**Extracted entries**.
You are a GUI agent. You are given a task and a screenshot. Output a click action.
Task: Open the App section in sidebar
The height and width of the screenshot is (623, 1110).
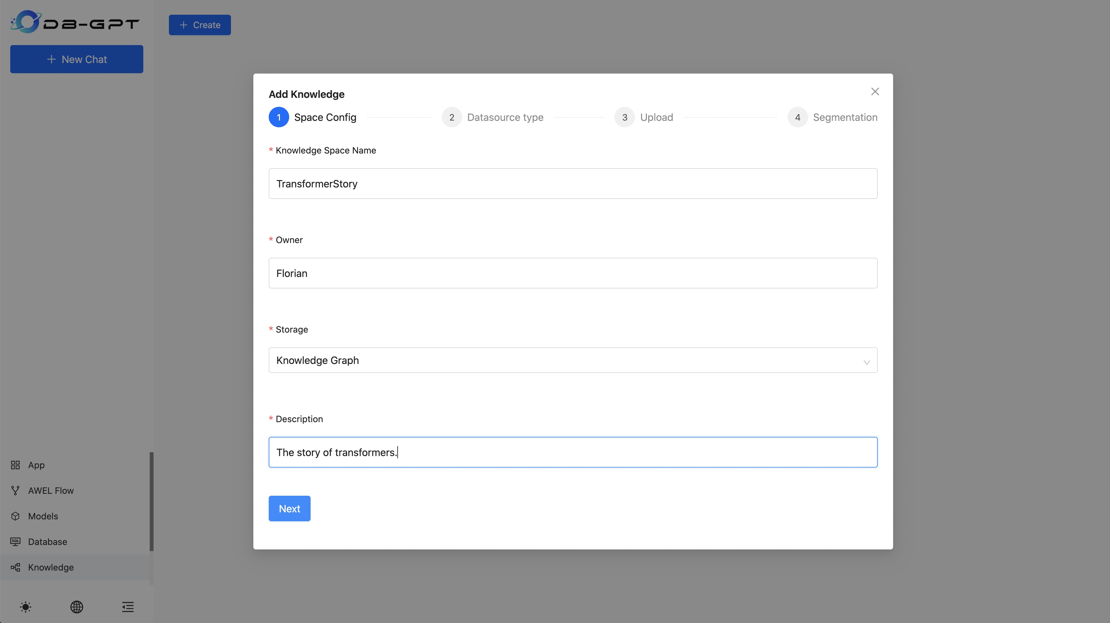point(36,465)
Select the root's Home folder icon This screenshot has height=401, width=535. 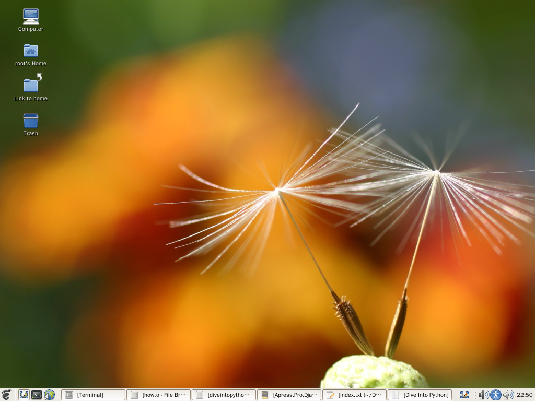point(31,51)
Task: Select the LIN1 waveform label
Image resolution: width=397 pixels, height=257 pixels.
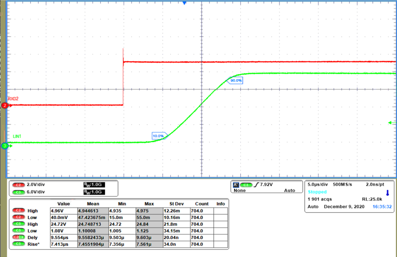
---
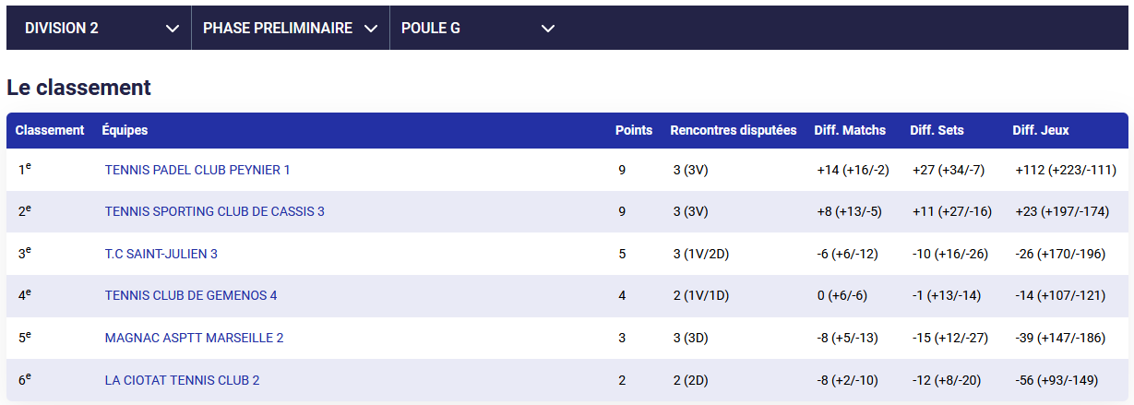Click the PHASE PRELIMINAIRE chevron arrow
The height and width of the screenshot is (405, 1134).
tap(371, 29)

**The request**.
Format the items, starting with the line containing "Task: Select the LIN1 waveform label" and going on through the line containing "Image resolution: width=397", as a Markdown table with columns Position and Text. Omit any blank lines.

**Reply to the task**.
| Position | Text |
|---|---|
| 1 | Task: Select the LIN1 waveform label |
| 2 | Image resolution: width=397 pixels, height=257 pixels. |